The end of a lengthy marriage can cause a great deal of emotional pain. Unfortunately, it may also have a significant financial impact on older individuals who are close to retirement or who may already be retired. If you are going through a gray divorce, it is important that you have a plan to handle the financial fallout that it may cause.

Know what you have

As soon as you know that your marriage is coming to an end, you should start learning as much as you can about your current financial situation. This can be done by reviewing tax returns, bank statements and credit card statements. Tax returns and other financial statements may contain clues that your spouse is hiding assets or has assets that he or she never bothered to tell you about. If you do discover items such as a hidden bank account or second home, these assets should be divided in an equitable fashion in a final settlement.

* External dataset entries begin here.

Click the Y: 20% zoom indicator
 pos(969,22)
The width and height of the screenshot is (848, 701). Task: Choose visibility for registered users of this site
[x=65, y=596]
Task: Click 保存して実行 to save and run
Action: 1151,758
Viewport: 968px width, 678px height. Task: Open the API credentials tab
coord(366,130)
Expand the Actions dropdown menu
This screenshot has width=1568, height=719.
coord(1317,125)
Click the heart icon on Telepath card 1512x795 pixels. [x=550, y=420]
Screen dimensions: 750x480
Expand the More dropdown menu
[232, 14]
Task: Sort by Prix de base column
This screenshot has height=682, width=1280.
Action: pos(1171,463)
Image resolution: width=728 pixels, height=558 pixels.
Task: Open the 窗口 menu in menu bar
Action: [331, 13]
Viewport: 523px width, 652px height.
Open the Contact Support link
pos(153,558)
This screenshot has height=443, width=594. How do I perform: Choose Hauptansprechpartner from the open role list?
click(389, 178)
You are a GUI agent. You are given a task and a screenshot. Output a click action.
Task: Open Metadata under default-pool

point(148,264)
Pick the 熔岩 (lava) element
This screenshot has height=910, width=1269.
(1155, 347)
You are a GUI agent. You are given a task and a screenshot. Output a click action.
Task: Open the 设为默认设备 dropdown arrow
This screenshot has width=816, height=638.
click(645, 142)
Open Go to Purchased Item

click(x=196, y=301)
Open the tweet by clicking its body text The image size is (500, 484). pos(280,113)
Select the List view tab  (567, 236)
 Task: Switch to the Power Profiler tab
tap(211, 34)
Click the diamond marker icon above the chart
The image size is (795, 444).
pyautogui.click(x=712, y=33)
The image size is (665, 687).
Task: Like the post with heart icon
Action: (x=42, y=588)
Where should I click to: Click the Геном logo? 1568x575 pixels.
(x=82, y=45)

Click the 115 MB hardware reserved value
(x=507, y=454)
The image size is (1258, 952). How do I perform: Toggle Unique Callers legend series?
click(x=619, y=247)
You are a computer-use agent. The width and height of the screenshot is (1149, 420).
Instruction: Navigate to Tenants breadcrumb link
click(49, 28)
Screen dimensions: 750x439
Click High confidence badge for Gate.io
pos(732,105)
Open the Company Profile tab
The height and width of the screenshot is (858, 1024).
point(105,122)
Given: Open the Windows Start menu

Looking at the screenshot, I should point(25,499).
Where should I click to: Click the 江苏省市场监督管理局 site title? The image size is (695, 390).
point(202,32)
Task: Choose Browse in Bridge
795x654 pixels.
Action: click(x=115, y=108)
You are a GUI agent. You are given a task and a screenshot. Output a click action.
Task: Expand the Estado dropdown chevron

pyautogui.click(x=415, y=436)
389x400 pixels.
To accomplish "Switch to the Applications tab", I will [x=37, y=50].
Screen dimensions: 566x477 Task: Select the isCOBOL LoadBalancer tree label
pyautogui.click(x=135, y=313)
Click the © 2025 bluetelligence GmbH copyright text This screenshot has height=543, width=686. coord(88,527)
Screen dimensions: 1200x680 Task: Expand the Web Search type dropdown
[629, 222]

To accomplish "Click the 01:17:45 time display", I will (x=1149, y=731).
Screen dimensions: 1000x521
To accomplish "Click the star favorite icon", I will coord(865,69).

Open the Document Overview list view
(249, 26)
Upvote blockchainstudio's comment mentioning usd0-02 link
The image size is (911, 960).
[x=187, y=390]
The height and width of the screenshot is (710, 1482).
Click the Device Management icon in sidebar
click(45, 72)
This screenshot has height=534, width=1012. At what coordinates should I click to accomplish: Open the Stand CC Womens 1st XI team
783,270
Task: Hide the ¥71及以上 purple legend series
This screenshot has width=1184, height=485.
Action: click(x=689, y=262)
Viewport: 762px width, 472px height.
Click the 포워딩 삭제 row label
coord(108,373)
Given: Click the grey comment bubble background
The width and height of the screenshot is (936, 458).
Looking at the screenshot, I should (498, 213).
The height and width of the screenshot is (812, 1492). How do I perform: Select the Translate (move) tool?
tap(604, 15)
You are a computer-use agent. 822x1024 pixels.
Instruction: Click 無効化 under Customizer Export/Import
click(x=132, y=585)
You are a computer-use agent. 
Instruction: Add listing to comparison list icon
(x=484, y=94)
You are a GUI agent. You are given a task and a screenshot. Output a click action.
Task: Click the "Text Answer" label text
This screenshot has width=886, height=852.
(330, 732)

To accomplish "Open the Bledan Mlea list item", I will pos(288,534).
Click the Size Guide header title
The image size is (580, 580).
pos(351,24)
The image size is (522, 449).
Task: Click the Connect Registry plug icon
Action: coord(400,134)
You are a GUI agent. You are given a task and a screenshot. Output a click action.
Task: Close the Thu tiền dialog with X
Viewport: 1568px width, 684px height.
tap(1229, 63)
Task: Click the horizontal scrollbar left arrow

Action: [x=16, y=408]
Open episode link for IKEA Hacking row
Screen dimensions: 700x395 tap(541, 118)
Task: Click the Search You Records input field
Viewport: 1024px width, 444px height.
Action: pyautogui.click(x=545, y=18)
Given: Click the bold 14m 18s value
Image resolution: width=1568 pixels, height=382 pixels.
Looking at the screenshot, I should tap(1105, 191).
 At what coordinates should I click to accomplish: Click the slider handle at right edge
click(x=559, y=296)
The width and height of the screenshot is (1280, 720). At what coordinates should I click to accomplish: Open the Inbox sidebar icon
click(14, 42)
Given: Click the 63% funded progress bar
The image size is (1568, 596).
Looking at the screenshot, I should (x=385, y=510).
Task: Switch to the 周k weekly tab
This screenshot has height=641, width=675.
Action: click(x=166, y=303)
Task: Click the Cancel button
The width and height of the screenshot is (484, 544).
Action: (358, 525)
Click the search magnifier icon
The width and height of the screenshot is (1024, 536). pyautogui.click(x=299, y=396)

Think about what you’ll need after the divorce

In many cases, retirement accounts are divided between spouses when a couple gets divorced. This means that you’ll likely have a smaller nest egg to rely on after your marriage comes to an end. Therefore, you may need to go back to work in an effort to replenish your retirement savings and to ensure that you have an adequate emergency fund.

Ideally, your emergency fund will have enough money to pay bills and other expenses for up to a year. It may be in your best interest to put even more money into a savings account if you are supporting an adult child or a grandchild. This may help to ensure that there is money to cover mortgage payments or pay their college tuition.

While a divorce may result in a loss of assets, there are ways to remain financially stable after a marriage ends. An attorney may help you negotiate a settlement that includes alimony payments or other resources to help you live comfortably on your own.